Manager ses anciens collègues
Publiée le 25 février 2020
Devenir manager de ses anciens collègues peut constituer un cap difficile
Certains facteurs peuvent néanmoins faciliter les choses, comme l’ancienneté ou la reconnaissance des compétences techniques du nouveau promu. Votre nomination à la tête de l’équipe semble alors légitime, et votre leadership technique permettra d’asseoir votre posture managériale.
Si ce n’est pas le cas et que votre promotion est liée à d’autres raisons que celles qui sont techniques, il faudra alors montrer que vous êtes la personne de la situation. A défaut de donner le change sur les questions techniques, ce seront plutôt vos aptitudes naturelles au management qui vous permettront de gérer la situation.
La nécessité d’être à niveau
Julie Zhuo, vice-présidente de la conception produit de Facebook : « Ce n’est pas parce qu’une personne est excellente dans ses fonctions qu’elle sera un excellent manager. »
Dans son livre « The marketing of a Manager » J.Z tire les leçons de certaines erreurs commises dans ses fonctions pour donner quelques conseils en matière de management.

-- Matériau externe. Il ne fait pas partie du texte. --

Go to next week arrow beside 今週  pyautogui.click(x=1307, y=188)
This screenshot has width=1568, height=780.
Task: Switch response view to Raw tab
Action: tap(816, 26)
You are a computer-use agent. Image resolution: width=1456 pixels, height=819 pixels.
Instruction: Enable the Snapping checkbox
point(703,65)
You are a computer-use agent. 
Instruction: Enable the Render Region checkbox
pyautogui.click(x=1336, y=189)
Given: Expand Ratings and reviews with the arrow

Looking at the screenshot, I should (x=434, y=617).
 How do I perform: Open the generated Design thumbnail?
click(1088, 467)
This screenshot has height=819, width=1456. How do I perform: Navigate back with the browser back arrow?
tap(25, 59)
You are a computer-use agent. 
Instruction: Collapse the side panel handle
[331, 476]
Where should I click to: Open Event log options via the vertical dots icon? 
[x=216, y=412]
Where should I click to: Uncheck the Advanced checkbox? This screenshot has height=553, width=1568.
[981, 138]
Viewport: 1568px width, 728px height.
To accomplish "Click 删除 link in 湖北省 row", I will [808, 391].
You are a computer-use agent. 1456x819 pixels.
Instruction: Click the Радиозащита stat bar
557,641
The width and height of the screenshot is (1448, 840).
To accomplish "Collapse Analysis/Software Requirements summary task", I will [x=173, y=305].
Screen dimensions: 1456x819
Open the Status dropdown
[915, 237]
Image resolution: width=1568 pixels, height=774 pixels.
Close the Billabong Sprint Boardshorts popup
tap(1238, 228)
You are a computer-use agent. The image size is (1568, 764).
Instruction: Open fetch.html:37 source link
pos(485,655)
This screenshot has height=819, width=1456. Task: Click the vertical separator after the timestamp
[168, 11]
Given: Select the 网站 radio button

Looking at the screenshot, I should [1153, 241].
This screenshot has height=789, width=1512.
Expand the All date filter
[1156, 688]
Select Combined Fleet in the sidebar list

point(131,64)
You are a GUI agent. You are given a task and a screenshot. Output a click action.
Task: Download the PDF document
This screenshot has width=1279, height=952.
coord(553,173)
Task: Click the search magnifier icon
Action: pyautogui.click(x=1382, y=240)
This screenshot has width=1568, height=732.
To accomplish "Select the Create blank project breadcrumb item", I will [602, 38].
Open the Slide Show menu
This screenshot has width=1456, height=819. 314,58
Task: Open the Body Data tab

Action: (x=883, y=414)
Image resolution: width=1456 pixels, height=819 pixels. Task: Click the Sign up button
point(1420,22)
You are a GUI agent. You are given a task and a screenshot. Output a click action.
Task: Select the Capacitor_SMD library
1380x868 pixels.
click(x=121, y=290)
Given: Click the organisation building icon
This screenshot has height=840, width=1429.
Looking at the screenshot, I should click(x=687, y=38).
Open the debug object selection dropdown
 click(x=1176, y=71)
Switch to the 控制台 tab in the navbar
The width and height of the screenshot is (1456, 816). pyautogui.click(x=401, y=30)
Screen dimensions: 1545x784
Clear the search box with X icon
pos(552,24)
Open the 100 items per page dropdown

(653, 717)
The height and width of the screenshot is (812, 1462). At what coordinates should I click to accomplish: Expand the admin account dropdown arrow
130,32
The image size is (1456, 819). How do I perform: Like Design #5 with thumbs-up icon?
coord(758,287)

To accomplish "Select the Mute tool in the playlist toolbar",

Elle indique ainsi qu’il est notamment dangereux de se fier uniquement aux compétences techniques d’un collaborateur pour l’envisager à un poste de manager. Le principal risque réside dans le fait que cette nouvelle posture ne soit potentiellement pas du tout épanouissante pour le collaborateur. Il est donc important de l’accompagner vers cette posture de manière progressive, et de préparer cette promotion par le biais d’une formation en management.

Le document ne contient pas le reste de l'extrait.